_Page excerpt_:
◆ ◆ ◆ ◆ ◆

Where will capital flow after the Magnificent Seven party ends?

Greg Canavan

Fat Tail Investment Research

In July/August 2007 the ASX 200 plunged 12%. Bear Stearns had just liquidated two of its hedge funds. They had exposure to ‘collateralised debt obligations’.

The credit crisis was just getting started.

But guess what?

The market didn’t care.

After the brief panic sell-off stocks bottomed on 16 August. From the intra-day low, the market rallied 25%.

It reached a peak on 1 November. It was a peak that investors wouldn’t see for another 12 years.

In hindsight it was all so easy to see. The global credit bubble, built on easy money and inflated property prices, was an accident waiting to happen.

But at the time no one knew how it would play out.

I point this out not to predict that we could be experiencing something similar now.

Rather, it’s to highlight that the shift in psychology from bullish to bearish takes time to unfold. Despite evidence of building risks, investors don’t see it in real time.

The recent mini-panic now seems like an isolated event. The market is back to all-time highs.

The reporting season reflects continued bullish investor psychology. That is, expensive stocks that deliver get more expensive. Capital continues to crowd into ‘quality’ names, no matter the price.

‘You can’t go wrong buying quality!’

And cheap stocks continue to get cheaper.

For example, coal companies are the best value sector in the market. They have strong balance sheets and strong cashflows. Structurally higher coal prices (both met and thermal) are likely.

Yet these companies trade on single digit P/Es and 10%-plus free cashflow yields.

The market is often a head scratcher in the short-term. But in the long run, common sense tends to prevail.

If your time horizon is beyond six months, or six weeks for that matter, the recent panic and bout of volatility is a warning sign. The investment narratives that have sustained markets for the past few years may be coming to an end.

This isn’t unusual. Markets are forever changing. Narratives gain prominence, become wildly popular (and fully priced in) and then give way to the next story.

These narratives create share price expansions and contractions. The link to intrinsic value is sometimes tenuous.

Long-term investors need to consider whether we’re at the starting point of another narrative shift.

That is, are mega cap tech stocks moving from capital-efficient, to higher capital intensity business models.

Consider this excerpt from a recent Financial Times article:

Big Tech companies have boosted their capital spending by 50 per cent to more than $100bn this year, as they race to build the infrastructure supporting artificial intelligence, despite growing scepticism from Wall Street about the returns on the unprecedented investment.

◆ ◆ ◆ ◆ ◆

_Data extracted from a collection_:
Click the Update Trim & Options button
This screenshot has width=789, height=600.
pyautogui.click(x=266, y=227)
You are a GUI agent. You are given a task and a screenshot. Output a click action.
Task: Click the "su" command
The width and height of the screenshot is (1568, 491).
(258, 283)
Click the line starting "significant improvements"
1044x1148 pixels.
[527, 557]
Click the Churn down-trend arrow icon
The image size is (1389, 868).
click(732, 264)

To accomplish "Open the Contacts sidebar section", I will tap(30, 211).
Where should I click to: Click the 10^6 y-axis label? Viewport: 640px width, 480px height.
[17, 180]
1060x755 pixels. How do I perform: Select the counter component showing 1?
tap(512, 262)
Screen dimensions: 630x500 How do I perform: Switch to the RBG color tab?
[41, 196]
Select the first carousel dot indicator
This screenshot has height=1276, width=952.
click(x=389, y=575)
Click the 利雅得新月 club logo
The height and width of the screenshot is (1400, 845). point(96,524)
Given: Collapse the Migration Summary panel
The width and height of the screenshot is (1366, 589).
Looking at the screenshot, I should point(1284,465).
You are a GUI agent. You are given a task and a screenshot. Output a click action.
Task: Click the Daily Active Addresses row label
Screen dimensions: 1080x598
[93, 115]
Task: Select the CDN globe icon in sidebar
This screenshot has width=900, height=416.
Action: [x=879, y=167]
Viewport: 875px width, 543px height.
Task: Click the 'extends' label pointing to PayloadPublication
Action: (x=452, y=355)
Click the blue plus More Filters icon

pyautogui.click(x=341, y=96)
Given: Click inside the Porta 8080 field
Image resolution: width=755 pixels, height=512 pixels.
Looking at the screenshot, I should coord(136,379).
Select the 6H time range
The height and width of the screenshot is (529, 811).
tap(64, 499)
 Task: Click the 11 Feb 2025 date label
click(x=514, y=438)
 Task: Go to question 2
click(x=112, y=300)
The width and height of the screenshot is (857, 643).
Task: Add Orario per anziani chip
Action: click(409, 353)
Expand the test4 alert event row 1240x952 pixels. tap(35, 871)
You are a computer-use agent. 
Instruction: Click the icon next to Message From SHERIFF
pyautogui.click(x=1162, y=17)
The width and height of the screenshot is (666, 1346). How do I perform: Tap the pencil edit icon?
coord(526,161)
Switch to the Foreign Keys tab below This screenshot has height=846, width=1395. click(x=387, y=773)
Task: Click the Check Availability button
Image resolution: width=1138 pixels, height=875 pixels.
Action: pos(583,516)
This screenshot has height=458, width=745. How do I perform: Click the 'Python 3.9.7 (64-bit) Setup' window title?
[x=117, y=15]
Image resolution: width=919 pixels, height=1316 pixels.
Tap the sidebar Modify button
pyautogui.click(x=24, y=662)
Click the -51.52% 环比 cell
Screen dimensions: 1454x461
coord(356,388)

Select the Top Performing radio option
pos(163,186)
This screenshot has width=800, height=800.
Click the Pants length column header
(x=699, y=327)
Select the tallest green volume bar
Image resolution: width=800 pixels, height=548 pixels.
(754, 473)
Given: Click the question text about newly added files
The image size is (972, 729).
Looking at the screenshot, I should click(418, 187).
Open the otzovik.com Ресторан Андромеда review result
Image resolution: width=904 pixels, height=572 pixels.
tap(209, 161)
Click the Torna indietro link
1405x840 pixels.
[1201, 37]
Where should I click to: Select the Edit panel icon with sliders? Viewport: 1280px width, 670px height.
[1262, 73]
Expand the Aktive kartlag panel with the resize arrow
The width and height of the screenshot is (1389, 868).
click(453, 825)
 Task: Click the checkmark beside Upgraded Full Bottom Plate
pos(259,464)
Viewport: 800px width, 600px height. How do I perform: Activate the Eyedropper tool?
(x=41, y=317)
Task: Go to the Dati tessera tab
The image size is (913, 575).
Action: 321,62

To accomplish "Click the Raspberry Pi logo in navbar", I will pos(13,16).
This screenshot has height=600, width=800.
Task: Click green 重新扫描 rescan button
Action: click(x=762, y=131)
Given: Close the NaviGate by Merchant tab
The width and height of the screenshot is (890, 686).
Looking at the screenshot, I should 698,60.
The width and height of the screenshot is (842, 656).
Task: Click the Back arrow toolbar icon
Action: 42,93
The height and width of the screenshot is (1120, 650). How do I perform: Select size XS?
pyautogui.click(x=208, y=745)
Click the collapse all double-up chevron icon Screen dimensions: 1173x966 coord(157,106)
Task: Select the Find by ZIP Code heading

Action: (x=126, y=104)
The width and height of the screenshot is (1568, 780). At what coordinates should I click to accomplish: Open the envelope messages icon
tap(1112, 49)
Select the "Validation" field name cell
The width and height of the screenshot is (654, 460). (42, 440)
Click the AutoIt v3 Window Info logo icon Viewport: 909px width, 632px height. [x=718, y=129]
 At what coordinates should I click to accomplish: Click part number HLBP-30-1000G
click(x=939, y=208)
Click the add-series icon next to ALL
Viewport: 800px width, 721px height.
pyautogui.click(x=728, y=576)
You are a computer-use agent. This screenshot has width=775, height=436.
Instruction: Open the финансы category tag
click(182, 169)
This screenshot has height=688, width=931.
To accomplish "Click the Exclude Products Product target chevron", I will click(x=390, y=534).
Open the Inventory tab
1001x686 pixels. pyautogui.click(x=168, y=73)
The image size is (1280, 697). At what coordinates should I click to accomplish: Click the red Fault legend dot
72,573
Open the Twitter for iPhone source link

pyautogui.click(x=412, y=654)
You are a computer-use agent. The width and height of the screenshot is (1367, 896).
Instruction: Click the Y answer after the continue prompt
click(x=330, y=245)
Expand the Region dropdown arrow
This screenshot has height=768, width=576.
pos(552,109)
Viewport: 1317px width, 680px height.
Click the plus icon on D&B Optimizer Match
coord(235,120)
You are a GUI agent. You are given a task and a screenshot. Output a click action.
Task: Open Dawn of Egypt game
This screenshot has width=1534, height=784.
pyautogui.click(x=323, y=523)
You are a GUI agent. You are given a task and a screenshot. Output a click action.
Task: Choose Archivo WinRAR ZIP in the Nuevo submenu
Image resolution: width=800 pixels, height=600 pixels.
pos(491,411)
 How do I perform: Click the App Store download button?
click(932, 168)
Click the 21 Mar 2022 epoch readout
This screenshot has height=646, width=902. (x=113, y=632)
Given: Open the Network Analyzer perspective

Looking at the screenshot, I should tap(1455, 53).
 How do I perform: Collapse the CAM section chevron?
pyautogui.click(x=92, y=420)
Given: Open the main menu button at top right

◆ ◆ ◆ ◆ ◆

_Requirement_: Quote word for word the passage of the market commentary above that starts with the words "Rather, it’s to" and finishes with "in real time.".

_Worked answer_:
Rather, it’s to highlight that the shift in psychology from bullish to bearish takes time to unfold. Despite evidence of building risks, investors don’t see it in real time.